Joe Foss, "the Flying Marine," was the first man to tie Eddie Rickenbacker's WW I record of 26 enemy kills. By the time he graduated from the University of South Dakota in 1940, General Foss had developed an intense interest in aviation and had logged more than 100 flying hours. He entered Marine Corps pilot training and, with the outbreak of WW II, was assigned to fly Grumman F4Fs with Fighting Squadron 121. Between 9 October and 19 November 1942, General Foss shot down 23 Japanese aircraft over Guadalcanal and three more on 15 January 1943. On 25 January, he led a mixed squadron of 12 F4F and P-38 fighters and drove off a much larger force of Japanese bombers; four of the bombers went down and none of the others were able to reach their targets.

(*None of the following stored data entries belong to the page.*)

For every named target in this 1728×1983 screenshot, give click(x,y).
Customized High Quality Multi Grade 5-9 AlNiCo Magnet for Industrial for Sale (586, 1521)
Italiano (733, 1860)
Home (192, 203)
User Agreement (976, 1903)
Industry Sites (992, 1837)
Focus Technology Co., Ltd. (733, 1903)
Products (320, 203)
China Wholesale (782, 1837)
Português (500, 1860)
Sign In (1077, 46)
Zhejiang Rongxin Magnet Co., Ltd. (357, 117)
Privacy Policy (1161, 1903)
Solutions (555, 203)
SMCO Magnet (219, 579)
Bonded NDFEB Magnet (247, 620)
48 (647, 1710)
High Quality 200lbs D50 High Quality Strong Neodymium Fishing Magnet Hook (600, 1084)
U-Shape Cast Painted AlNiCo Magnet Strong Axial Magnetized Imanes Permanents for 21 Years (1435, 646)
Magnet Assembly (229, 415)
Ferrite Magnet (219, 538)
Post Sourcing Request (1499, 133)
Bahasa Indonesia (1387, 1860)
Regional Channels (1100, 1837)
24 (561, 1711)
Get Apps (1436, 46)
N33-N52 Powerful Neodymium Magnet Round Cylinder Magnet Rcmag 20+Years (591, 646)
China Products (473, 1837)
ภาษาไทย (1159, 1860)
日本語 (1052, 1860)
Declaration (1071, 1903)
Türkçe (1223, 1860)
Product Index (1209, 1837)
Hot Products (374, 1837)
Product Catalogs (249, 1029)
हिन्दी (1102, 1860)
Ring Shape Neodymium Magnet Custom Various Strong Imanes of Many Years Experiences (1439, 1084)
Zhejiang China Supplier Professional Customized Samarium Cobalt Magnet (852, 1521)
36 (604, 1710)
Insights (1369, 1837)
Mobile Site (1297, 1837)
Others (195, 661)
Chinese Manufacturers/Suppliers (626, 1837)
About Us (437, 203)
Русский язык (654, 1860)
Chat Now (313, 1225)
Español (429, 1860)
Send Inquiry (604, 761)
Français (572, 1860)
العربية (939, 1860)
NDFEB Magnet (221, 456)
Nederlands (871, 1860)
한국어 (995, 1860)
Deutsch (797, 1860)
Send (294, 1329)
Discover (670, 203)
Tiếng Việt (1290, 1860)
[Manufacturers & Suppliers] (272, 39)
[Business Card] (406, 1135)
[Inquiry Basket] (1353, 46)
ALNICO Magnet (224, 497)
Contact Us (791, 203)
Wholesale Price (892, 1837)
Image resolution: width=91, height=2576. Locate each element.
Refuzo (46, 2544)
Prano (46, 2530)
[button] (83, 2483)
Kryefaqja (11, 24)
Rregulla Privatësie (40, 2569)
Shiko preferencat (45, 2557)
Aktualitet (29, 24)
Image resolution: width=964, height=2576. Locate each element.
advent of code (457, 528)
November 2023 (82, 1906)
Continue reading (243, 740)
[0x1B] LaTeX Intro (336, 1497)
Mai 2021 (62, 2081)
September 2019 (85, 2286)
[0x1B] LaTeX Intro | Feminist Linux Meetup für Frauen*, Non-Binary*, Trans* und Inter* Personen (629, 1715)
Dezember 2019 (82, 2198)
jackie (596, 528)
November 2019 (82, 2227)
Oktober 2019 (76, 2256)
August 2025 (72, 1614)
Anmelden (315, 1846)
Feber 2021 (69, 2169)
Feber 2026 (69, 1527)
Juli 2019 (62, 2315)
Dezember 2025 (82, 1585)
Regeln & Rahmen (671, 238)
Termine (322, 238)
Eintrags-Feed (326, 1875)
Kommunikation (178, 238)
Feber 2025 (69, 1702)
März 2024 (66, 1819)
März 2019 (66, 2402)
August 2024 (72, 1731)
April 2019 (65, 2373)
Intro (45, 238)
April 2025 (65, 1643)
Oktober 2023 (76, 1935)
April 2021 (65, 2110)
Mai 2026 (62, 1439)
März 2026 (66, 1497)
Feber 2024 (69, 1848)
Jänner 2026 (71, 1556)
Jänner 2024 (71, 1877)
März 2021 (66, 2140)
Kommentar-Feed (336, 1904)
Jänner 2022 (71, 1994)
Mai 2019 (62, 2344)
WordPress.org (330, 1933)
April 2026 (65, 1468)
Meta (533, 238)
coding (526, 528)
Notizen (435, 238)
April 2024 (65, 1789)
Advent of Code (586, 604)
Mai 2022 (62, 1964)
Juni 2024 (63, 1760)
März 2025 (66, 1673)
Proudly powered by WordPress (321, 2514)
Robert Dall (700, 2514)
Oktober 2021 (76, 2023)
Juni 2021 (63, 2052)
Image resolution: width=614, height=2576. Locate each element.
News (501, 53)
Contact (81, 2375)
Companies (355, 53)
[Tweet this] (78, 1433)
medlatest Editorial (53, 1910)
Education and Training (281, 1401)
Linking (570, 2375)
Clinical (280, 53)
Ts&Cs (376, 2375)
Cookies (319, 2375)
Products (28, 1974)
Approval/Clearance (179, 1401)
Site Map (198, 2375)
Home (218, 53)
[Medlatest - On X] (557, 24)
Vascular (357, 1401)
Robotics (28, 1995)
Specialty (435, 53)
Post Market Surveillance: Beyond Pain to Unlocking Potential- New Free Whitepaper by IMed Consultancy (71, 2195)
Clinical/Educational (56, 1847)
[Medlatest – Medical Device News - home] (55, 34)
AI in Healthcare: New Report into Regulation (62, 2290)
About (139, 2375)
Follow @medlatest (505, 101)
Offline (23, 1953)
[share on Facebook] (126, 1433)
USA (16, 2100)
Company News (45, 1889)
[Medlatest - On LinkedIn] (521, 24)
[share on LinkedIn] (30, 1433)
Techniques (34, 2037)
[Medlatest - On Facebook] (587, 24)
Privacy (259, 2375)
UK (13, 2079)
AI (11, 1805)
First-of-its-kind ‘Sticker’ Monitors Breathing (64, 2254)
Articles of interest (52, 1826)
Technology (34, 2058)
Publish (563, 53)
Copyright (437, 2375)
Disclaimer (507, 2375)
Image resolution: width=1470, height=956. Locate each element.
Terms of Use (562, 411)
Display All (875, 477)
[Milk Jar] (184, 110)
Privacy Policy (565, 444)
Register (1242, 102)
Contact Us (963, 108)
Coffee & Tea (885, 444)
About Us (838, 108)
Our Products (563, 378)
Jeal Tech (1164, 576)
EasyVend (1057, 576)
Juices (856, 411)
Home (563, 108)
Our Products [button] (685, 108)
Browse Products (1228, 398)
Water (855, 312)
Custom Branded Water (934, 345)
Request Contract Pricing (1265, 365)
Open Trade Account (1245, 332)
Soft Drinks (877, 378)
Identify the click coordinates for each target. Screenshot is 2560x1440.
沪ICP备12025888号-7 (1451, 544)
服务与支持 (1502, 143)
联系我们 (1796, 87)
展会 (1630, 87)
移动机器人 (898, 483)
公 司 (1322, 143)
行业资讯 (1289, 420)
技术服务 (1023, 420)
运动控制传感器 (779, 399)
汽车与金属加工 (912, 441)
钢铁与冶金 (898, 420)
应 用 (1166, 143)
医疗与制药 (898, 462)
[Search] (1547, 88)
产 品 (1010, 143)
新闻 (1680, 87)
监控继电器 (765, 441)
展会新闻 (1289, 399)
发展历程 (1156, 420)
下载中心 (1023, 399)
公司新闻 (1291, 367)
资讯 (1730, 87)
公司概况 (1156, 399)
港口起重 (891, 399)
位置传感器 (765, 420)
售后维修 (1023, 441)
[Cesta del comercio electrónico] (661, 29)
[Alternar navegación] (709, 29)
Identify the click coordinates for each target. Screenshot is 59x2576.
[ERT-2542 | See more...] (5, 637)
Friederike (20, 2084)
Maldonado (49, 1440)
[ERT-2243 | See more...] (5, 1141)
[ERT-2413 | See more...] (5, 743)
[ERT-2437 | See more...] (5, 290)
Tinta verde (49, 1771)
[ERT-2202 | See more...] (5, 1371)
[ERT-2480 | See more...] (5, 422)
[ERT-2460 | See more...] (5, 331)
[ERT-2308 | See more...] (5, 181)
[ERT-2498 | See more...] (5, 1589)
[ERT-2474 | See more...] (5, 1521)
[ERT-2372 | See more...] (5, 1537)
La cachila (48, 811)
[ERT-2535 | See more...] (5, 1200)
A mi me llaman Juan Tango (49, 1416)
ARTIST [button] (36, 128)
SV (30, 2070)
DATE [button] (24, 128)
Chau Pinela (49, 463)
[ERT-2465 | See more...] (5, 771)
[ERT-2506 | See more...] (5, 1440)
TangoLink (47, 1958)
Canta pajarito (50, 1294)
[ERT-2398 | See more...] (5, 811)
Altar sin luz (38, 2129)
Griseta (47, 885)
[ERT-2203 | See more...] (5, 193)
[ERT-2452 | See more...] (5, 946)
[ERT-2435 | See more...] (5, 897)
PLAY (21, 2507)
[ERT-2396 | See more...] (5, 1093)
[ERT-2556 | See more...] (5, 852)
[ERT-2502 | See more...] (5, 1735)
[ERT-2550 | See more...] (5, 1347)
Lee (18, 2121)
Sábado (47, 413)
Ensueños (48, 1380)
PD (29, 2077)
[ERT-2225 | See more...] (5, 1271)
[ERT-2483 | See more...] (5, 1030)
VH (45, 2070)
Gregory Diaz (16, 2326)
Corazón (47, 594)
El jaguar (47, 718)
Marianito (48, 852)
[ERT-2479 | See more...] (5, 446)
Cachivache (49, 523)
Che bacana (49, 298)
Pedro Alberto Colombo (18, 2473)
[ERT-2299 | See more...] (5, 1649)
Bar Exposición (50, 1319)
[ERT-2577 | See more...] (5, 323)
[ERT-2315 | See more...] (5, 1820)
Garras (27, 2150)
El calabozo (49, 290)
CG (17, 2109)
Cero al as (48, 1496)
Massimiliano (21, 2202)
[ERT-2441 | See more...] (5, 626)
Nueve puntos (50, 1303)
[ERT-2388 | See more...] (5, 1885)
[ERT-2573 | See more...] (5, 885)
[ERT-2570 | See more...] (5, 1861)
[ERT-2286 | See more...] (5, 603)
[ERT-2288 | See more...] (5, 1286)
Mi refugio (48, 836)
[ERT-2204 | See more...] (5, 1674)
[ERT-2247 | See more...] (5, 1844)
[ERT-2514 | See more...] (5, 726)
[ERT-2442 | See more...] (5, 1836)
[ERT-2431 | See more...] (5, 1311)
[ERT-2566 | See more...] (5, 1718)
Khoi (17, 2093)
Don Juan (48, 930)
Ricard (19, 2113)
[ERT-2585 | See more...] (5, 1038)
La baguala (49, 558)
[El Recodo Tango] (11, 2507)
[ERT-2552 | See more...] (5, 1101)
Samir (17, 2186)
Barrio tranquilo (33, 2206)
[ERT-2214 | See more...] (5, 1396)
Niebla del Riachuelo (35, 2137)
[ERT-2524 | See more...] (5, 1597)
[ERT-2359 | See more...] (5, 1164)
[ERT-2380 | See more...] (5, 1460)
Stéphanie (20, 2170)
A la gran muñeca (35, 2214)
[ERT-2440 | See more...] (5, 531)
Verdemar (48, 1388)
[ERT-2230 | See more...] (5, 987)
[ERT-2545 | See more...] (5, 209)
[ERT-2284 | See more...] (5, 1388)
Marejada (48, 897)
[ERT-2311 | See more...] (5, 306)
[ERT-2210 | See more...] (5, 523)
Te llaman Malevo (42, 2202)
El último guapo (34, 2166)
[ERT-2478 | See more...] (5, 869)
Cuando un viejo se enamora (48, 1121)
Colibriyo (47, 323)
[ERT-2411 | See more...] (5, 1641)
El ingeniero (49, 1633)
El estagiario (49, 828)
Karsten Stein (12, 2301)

In May 1943, Joe Foss, was awarded the Medal of Honor for his exploits. Discharged after the war as a major, General Foss returned to South Dakota and helped organize the state Air National Guard. He was promoted to brigadier general in 1953 and became Chief of Staff, South Dakota Air National Guard. In 1954, General Foss was elected Governor of South Dakota and served two terms. In 1960, he was named the first Commissioner of the newly organized American Football League. He later became Director of Public Affairs for KLM Airlines and, today, is the International Chairman of the "Here's Life, World." General Foss is past President and Chairman of the Board of the Air Force Association. He was selected in 1943 as one of the "Ten Most Outstanding Young Men in the United States."
The painting shows General Foss in his F4F Wildcat shooting down a Japanese Zero over Guadalcanal. In the 63 days that General Foss shot down 26 enemy aircraft, he was forced to make three dead-stick landings on Henderson Field and was himself shot down over the island of Malaila.